During Miller’s five years at Ducati, he won two races in 2021 and a further round last year. With Ducati’s remarkable squad of eight machines on the MotoGP grid, the battle for the best Desmo is a true tussle amongst the sports rising stars. Miller had limited enthusiasm for the assembly of young guns looking for his job on the “A” team, and the move to KTM was more lucrative, too.
While Miller arrived as the seasoned veteran with experience on the title-winning machine, he is the same age as Binder, and maybe not as well regarded in terms of race pace. Miller is expected to put pressure on Binder, and the two are expected to push the KTM’s ever-challenging development program. Beating your teammate remains job one of premier class motorsport.
At Valencia last fall, it was easy to wonder if KTM should have left well enough alone, and just focused their attentions on Binder, given his popularity, attitude and results. Winter testing suggested that KTM weren’t getting anywhere, and then the MotoGP season opened in Portugal.

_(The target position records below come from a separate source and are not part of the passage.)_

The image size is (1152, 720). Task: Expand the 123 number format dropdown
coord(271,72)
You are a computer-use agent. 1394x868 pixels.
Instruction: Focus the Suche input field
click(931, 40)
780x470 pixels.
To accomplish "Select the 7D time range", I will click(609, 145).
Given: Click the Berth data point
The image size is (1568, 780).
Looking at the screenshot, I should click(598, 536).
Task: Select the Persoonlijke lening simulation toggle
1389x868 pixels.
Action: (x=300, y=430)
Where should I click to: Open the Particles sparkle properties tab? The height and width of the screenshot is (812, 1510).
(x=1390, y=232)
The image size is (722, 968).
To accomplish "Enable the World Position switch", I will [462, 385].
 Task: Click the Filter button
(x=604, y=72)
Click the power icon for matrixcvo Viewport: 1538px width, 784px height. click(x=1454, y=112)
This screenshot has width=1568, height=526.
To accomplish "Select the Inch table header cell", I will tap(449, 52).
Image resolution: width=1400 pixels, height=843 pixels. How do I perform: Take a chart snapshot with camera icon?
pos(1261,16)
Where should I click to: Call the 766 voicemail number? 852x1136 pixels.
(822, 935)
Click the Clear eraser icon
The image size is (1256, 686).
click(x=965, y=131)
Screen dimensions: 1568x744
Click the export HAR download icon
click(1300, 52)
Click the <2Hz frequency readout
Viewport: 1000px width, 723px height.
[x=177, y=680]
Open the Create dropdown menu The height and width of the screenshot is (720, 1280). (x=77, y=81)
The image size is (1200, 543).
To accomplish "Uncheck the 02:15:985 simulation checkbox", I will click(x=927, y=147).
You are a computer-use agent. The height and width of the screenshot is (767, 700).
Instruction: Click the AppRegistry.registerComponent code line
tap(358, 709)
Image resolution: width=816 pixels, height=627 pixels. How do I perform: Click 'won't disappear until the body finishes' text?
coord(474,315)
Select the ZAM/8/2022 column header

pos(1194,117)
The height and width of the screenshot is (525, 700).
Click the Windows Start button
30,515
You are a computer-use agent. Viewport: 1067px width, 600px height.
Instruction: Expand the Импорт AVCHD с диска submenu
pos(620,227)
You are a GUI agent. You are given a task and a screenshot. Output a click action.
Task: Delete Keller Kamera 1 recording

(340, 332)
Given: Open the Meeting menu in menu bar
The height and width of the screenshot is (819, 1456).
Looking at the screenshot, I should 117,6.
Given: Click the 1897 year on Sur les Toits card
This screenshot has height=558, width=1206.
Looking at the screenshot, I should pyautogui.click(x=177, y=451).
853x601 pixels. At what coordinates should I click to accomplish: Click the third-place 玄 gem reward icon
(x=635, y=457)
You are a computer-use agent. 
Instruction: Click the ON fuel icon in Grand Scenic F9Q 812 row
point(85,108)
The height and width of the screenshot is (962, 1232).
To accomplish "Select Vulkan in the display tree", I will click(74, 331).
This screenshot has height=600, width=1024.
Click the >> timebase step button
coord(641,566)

Miller was a sensation, making the most of the news that he and wife Ruby are expecting their first child. He netted fastest time in a red flag interrupted Friday session, Qualified fifth and then raced at the front in Saturday sprint, leading briefly and winding up 4th. Binder was an unhappy 12th in a very crazy, aggressive debut of the new F1style Sprint format.
In Sunday’s first full length 2023 race at Portimao, Miller was again a front runner, winding up an extremely competitive seventh. Binder staged his now expected charge through the pack, catching Miller and earning sixth in the final results.
“The bike is now in a place geometry wise where I am pretty happy,” started Miller. “Electronically, the engineers have worked really hard since Valencia to grant me my wishes and work in the direction I have been chasing.
“I have been having a lot of moments, thankfully they were just moments, the bike is very user friendly and give me a warning for when I am overstepping the limit.”
Round two in Argentina at the start of April featured another crazy Saturday Sprint, and the clear hero was Binder. From 15th on the grid, he was fifth in turn one, and then climbed quickly into the lead and a popular win. Miller netted tenth.
“The bike worked so well from the first lap,” confirmed Binder. “When I saw an opportunity to go into first, I took it with both hands. My plan from then for whoever passed me was to just dive bomb them straight back! Sometimes, we haven’t been the fastest by any means, but today I had the idea that if I fight the hardest, maybe I can get something.”
Unfortunately, Binder got tangled up in traffic early in the main event and was a DNF on Sunday. However, Miller made the best of the treacherous conditions, earning sixth. In the current World standings heading into the upcoming third round at Circuit of the Americas, Miller holds sixth in the standings, Binder eighth.
It seems KTM’s plan to have two “A” riders in 2023 is paying dividends, and the pair are perhaps the most exciting racers to watch in a very deep field of premier class talent. It will be fascinating to watch as the season progresses and see if either Binder or Miller can establish a consistent pace. If so, watch out!